И над белым тленом,
как от пули падающий,
на оба
колена
упал главнокомандующий.
Трижды
землю
поцеловавши,
трижды
город
перекрестил.
Под пули
в лодку прыгнул…
— Ваше
превосходительство,
грести?—
— Грести!
Тут нет, конечно, сочувствия. Но и прежней издевки тоже нет.
От родины
в лапы турецкой полиции,
к туркам в дыру,
в Дарданеллы узкие,
плыли
завтрашние галлиполийцы,
плыли
вчерашние русские.
Впе-
реди
година на године.
Каждого
трясись,
который в каске.
Будешь
доить
коров в Аргентине,
будешь
мереть
по ямам африканским.
Это уже почти сострадательно, и во всяком случае вполне человечно. Самая достоверная по-человечески глава — восемнадцатая, где звучит знаменитый, зацитированный реквием: «Тише, товарищи, спите». Но там же, рядом с этим гимном павшим,— их немой вопрос:
Скажите —
вы здесь?
Скажите —
не сдали?
Идут ли вперед?
Не стоят ли?—
Скажите.
Достроит
коммуну
из света и стали
республики
вашей
сегодняшний житель?—
<…>
А вас
не тянет
всевластная тина?
Чиновность
в мозгах
паутину
не свила?
Скажите —
цела?
Скажите —
едина?
Готова ли
к бою
партийная сила?
Ответ предсказуем, но выглядит дежурно. Вопрос — убедительнее. А девятнадцатая, финальная главка звучит такой самопародией, что, разбирая ее на газетные цитаты, современники и сами это издевательство чувствовали. Андрей Синявский — один из самых горячих поклонников и в молодые годы даже подражателей Маяковского — замечательно сопоставил «Левый марш» — «Левой! Левой! Левой!» — с эпилогом «Хорошо»:
Жезлом правит,
Чтоб вправо шел.
Пойду направо,
Очень хорошо!—
Надо было видеть, как Синявский разводил руками, изображая это недоуменное, но беспрекословное согласие.
Что до претензий к форме «Хорошо», они сродни претензиям к «Двенадцати»: здесь разговаривает не автор, а улица, здесь полноправно звучат романс, частушка, городская баллада — и Маяковский тоже постоянно сбивается то на частушку, то на блатную песню. И задача, и форма этих поэм одинаковы, в сущности: перед нами два завещания, два прощальных благословения. Вспоминая, как «кругом тонула Россия Блока», Маяковский не может не видеть того, как тонет вокруг него Россия Маяковского — Россия коммунистической утопии. В восемнадцатой главе он вспоминает, что знал многих лежащих у Кремлевской стены — и его от них отделяет почти невидимая, иллюзорная черта: реквием им — по сути автоэпитафия. От мух кисея, сыры не засижены, сидят папаши, каждый хитр — сравните это откровенное издевательство с картиной замерзшей Москвы в главках 13—14. Все, ради чего стоило жить и умирать, давно в прошлом.
Вещь, писавшаяся как сценарий юбилейного представления по заказу ленинградского цирка, превратилась в прощальный автопортрет, в общий памятник — себе и революции. Но живым памятников не ставят — по крайней мере там, где решения принимают живые.

* [ЦЕЛЬ ЗАДАНИЯ A]: Выпишите из источника дословно отрывок от слов «Что до претензий» до слов «давно в прошлом.» включительно.
* [ЦЕЛЬ ЗАДАНИЯ B]: Какую главу поэмы источник называет самой достоверной по-человечески?

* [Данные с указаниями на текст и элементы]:
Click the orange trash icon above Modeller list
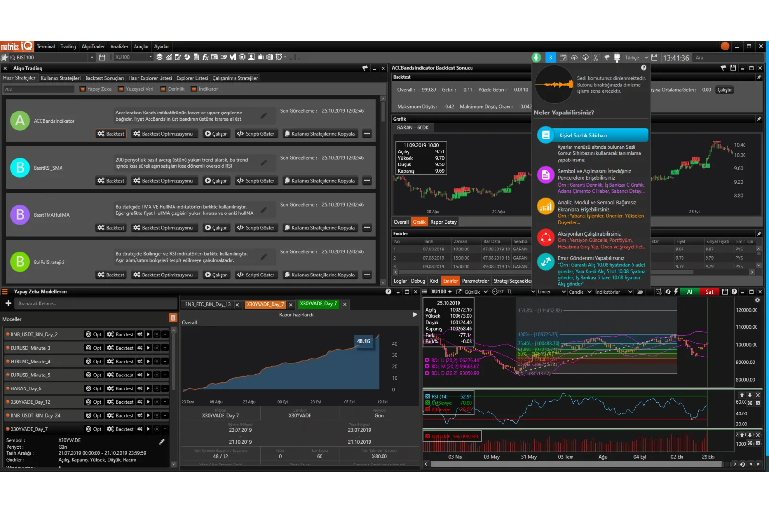This screenshot has height=513, width=769. point(173,318)
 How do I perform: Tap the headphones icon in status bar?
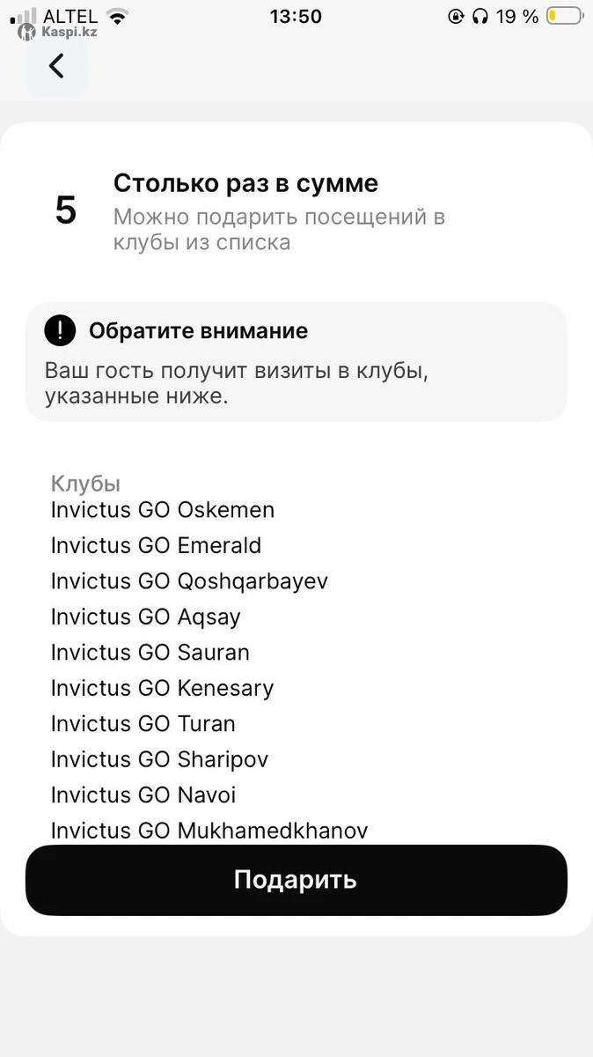pos(480,16)
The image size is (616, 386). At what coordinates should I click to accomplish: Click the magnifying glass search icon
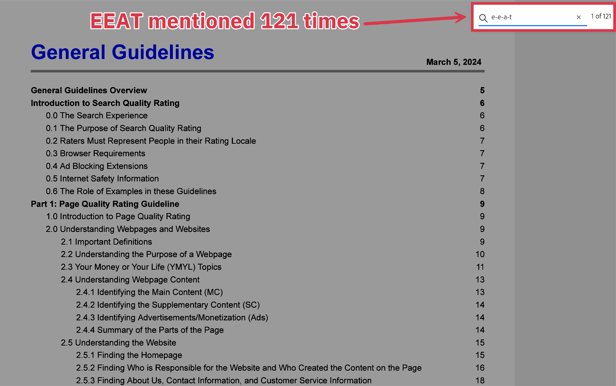pyautogui.click(x=483, y=18)
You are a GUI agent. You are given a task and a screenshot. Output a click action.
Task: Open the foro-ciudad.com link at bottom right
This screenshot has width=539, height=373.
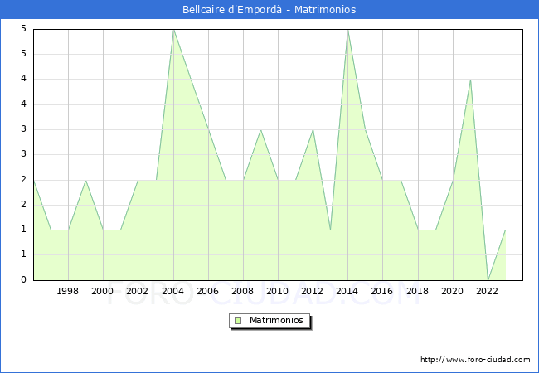tap(475, 360)
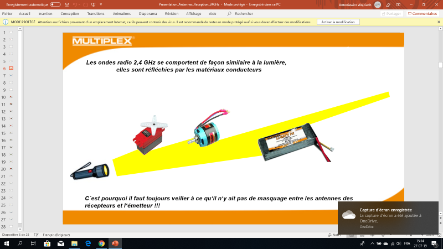
Task: Open Notes pane from the status bar
Action: tap(336, 235)
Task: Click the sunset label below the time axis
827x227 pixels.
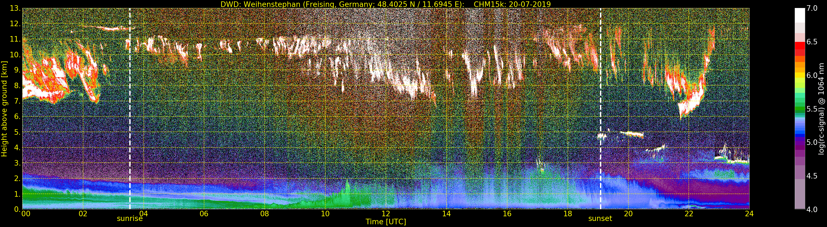Action: pos(600,219)
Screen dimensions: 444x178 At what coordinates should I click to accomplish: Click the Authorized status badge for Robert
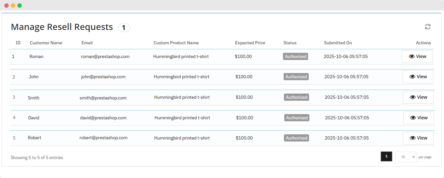(x=296, y=138)
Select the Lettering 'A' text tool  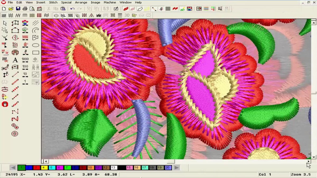[x=15, y=60]
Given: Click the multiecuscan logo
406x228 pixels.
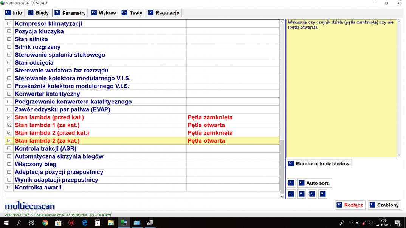Looking at the screenshot, I should [x=29, y=206].
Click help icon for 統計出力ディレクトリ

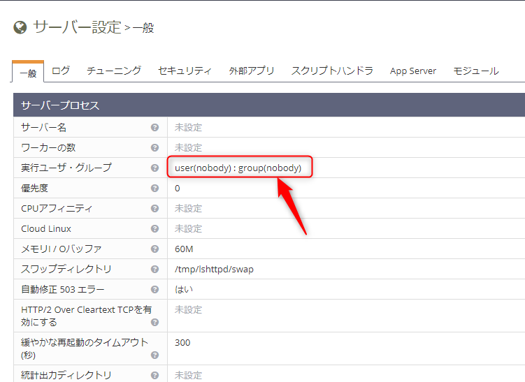[x=154, y=376]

* [РЕШЕНИЕ ЗАДАНИЯ A]:
Что до претензий к форме «Хорошо», они сродни претензиям к «Двенадцати»: здесь разговаривает не автор, а улица, здесь полноправно звучат романс, частушка, городская баллада — и Маяковский тоже постоянно сбивается то на частушку, то на блатную песню. И задача, и форма этих поэм одинаковы, в сущности: перед нами два завещания, два прощальных благословения. Вспоминая, как «кругом тонула Россия Блока», Маяковский не может не видеть того, как тонет вокруг него Россия Маяковского — Россия коммунистической утопии. В восемнадцатой главе он вспоминает, что знал многих лежащих у Кремлевской стены — и его от них отделяет почти невидимая, иллюзорная черта: реквием им — по сути автоэпитафия. От мух кисея, сыры не засижены, сидят папаши, каждый хитр — сравните это откровенное издевательство с картиной замерзшей Москвы в главках 13—14. Все, ради чего стоило жить и умирать, давно в прошлом.

* [РЕШЕНИЕ ЗАДАНИЯ B]: Восемнадцатую, где звучит реквием «Тише, товарищи, спите».